X
10211

Example how to write large data to an HDF5 file piece by piece

Topic:

This article shows an example of how to write a large set of data to an HDF5 file by breaking it down into smaller pieces and writing it to the file piece by piece. 

Discussion:

The program "test_write_h5d" (shown below) generates a set of data that is random is size*. It then creates a HDF5 file and opens it. The data is then broken into 20x20 data segments and each segment is written to the file within a FOR loop.  

NOTE*: It's not entirely randomly size.

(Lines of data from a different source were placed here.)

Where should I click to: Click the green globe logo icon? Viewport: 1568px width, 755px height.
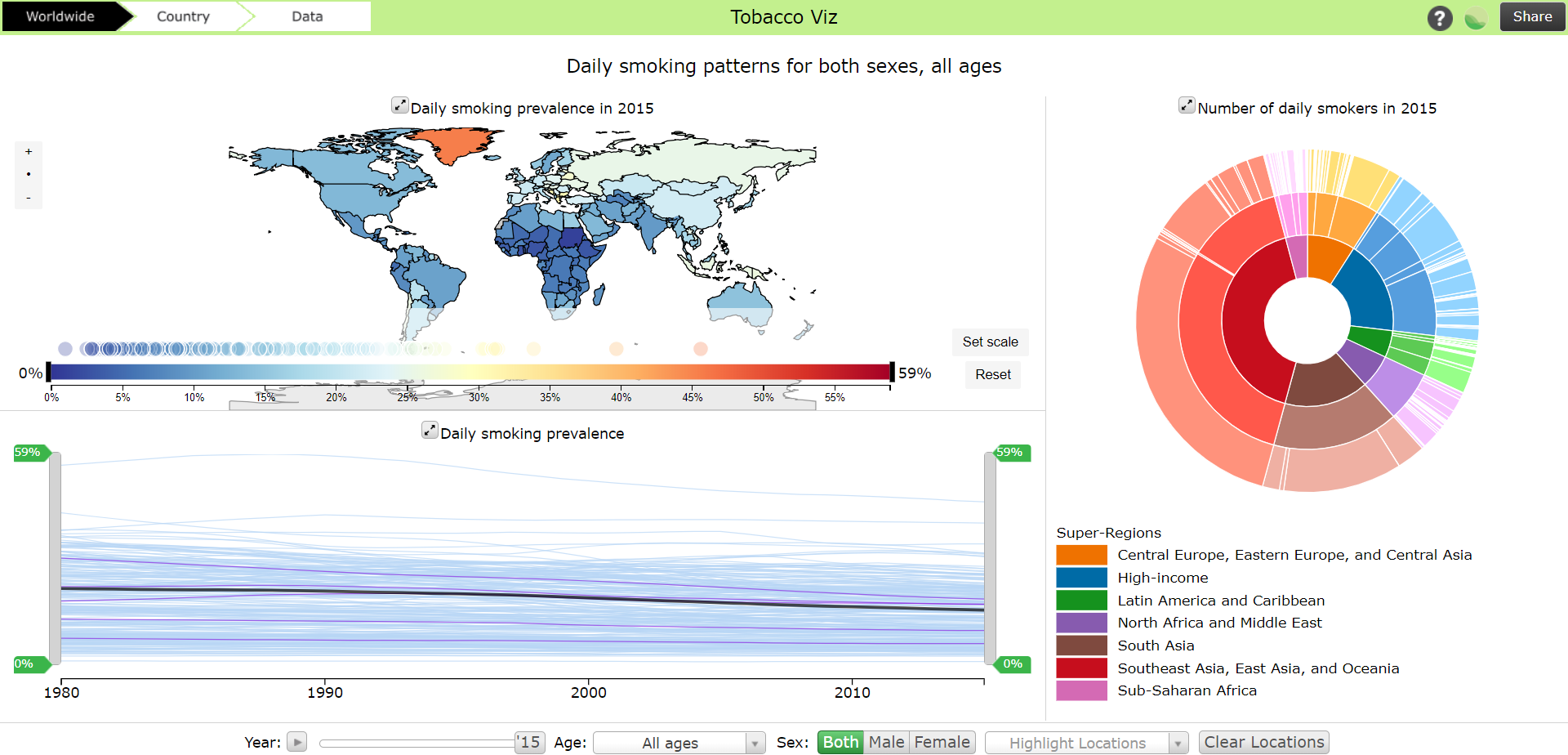pyautogui.click(x=1476, y=18)
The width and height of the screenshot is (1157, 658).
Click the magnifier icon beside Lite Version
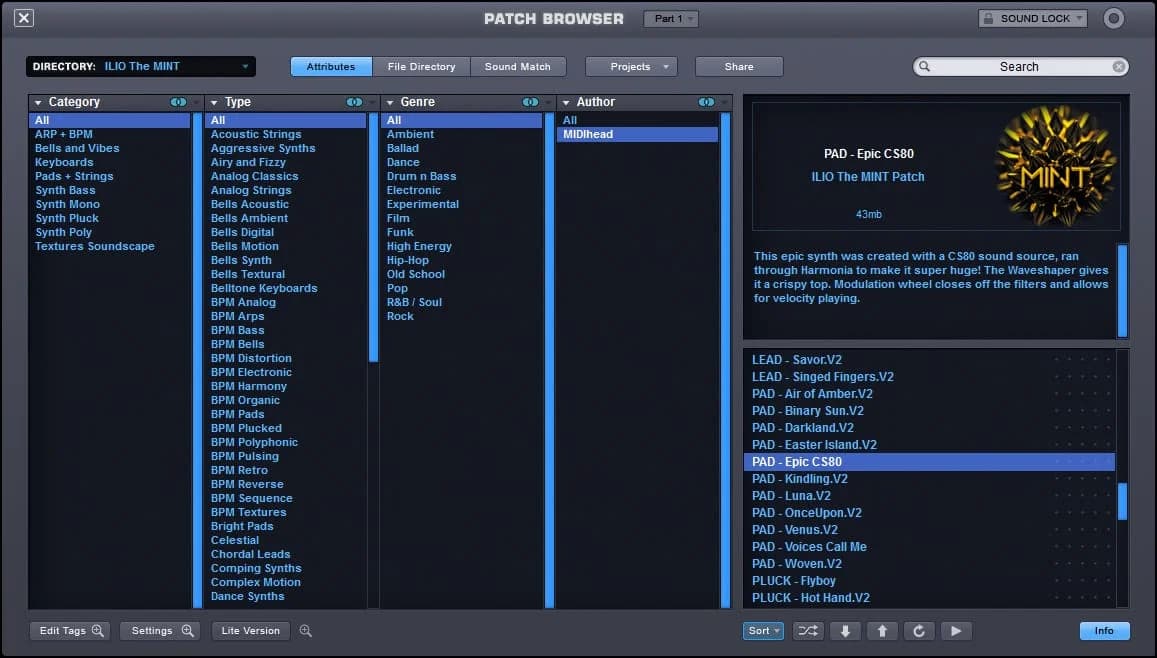(305, 631)
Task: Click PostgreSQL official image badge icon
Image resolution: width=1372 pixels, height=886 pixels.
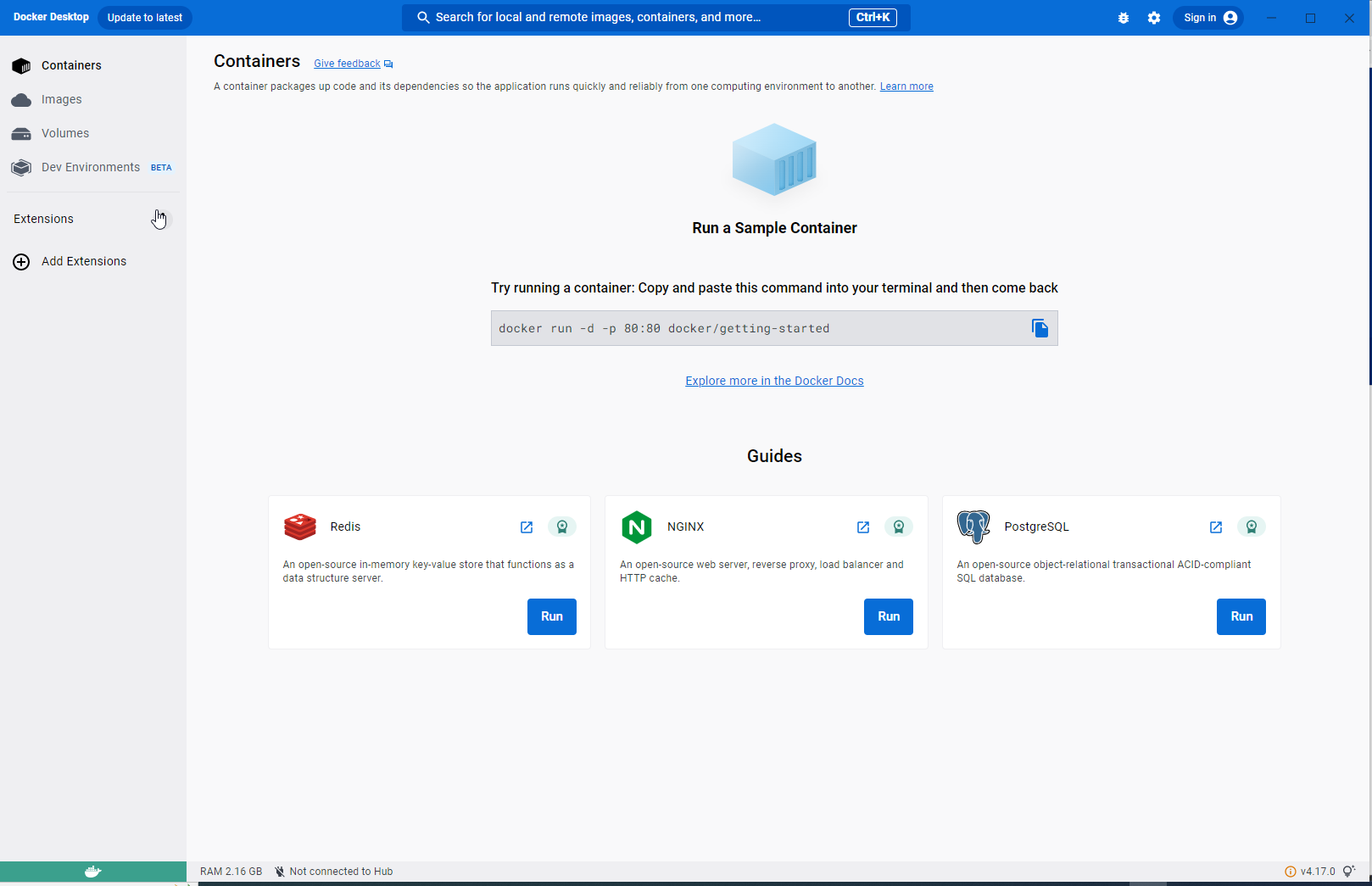Action: point(1252,527)
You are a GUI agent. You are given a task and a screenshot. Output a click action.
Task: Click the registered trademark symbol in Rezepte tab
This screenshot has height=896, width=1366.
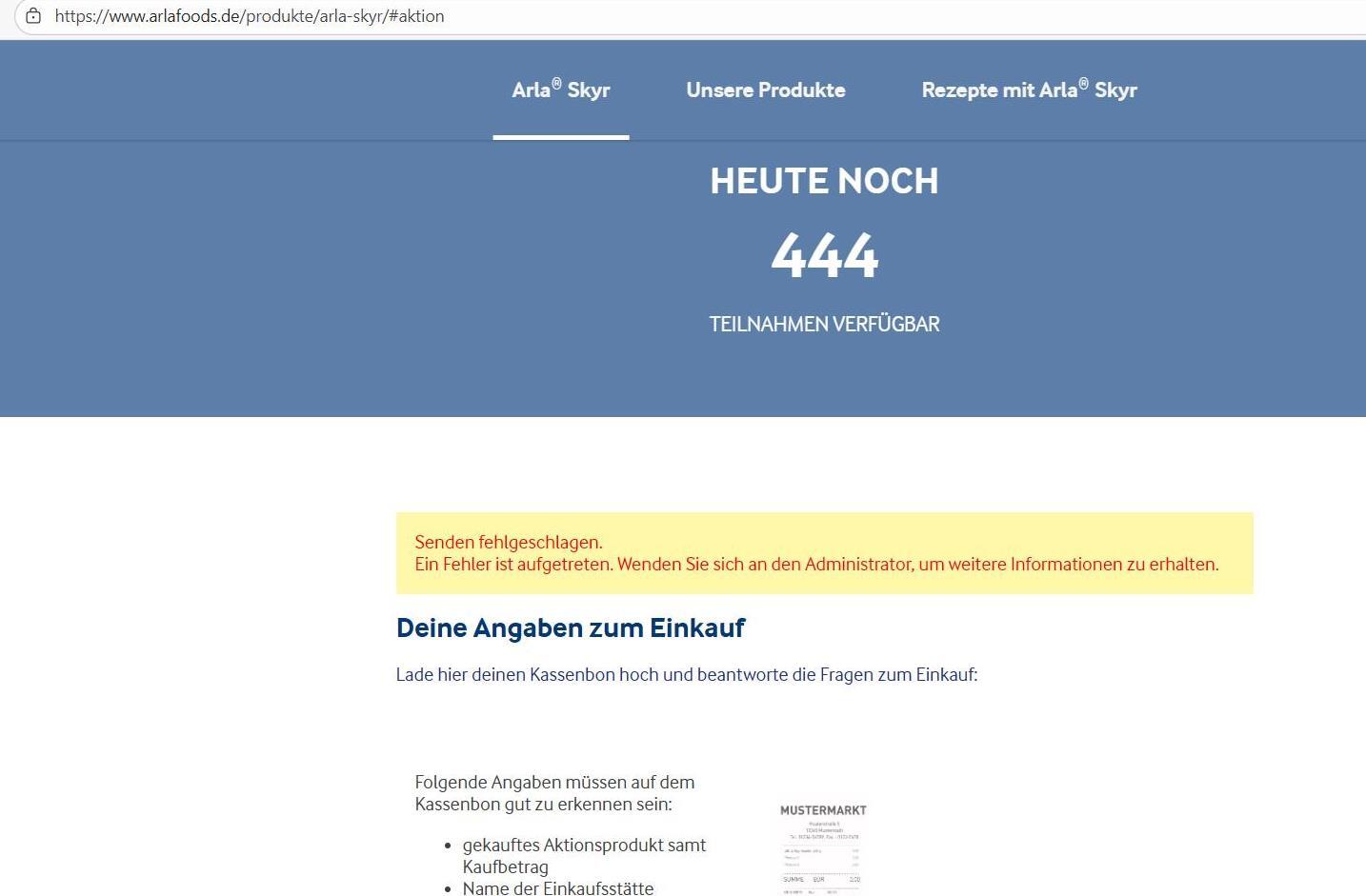[1083, 84]
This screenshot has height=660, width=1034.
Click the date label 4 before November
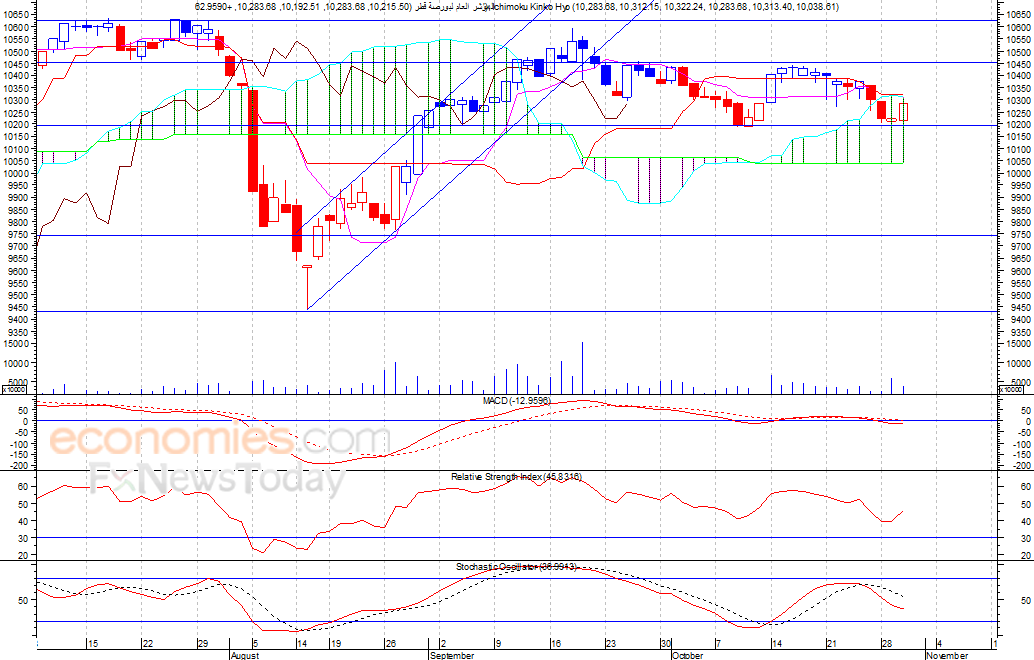point(939,644)
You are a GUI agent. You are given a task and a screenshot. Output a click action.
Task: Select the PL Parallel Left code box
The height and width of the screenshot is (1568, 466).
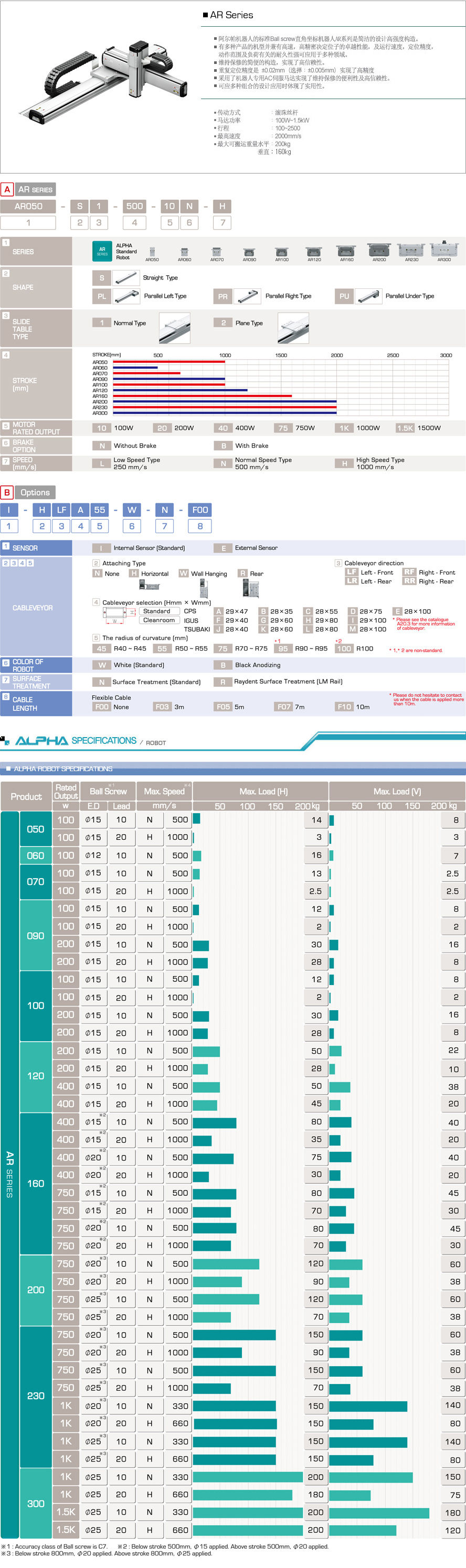pos(102,296)
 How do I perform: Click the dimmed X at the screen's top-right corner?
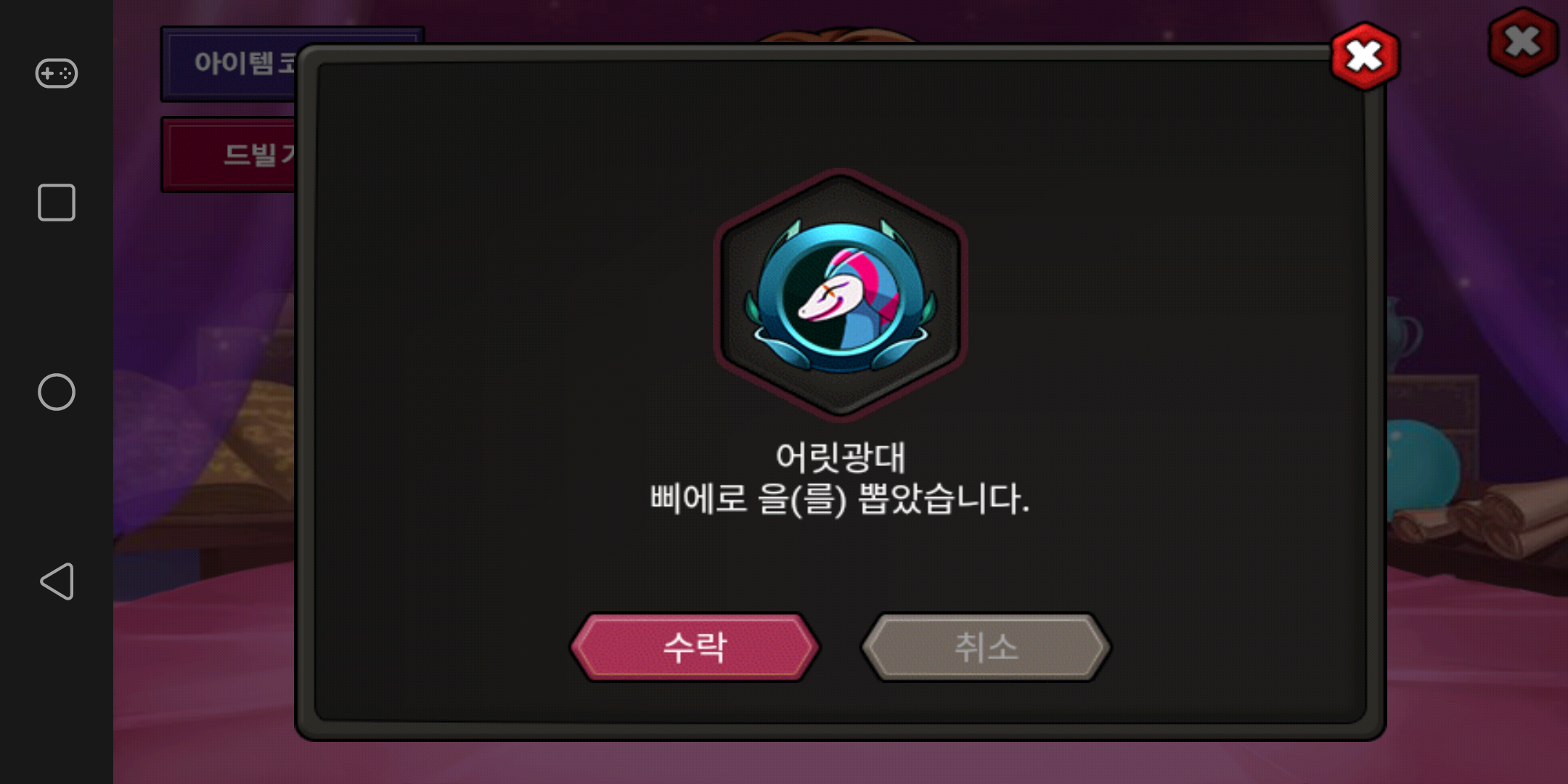coord(1522,41)
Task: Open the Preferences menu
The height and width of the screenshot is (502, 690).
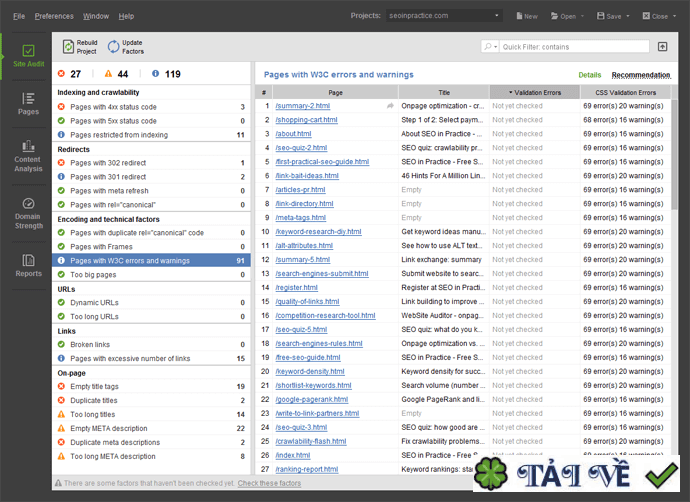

The dimensions are rounded to the closest multiple of 20. 

pro test_write_h5d
  compile_opt idl2

  ;Create a new HDF 5 file
  file = 'mytest_h5_file.h5'
  fid = H5F_CREATE(file)

  ;randomly creating initial dimensions
  random_number1 = sort(randomu(seed, 1000))
  random_number2 = sort(randomu(seed, 2000))
 
  dim1 = random_number1[0]
  dim2 = random_number2[0]
  
  ;create a big data 
  data = hanning(dim1,dim2)
  
  ;define the step size for 
  ;each dimension
  step1 = 20
  step2 = 40
  
  ;determine the numbers of 
  ;steps needed to write entire
  ;data set. 
  nstep1 = dim1/step1
  nstep2 = dim2/step2
  
  ;redefine the dimensions to be "nice" 
  ;with the step size
  dim1 = nstep1*step1
  dim2 = nstep2*step2
  
  ;create a big data
  data = hanning(dim1,dim2)
  
  ; extract an small segment of the 
  ; data from the larger array
  data_segment = data[0:(step1-1),0:(step2-1)]

  ; create a datatype
  datatype_id = H5T_IDL_CREATE(data)


  ; create a dataspace, allow the dataspace to be extendable
  dataspace_id = H5S_CREATE_SIMPLE([step1,step2],max_dimensions=[-1,-1])

  ; create the dataset
  dataset_id = H5D_CREATE(fid,'Hanning', datatype_id,dataspace_id, chunk_dimensions=[step1,step2])

  ; extend the size of the dataset to fit the data
  H5D_EXTEND,dataset_id,size(data_segment,/dimensions)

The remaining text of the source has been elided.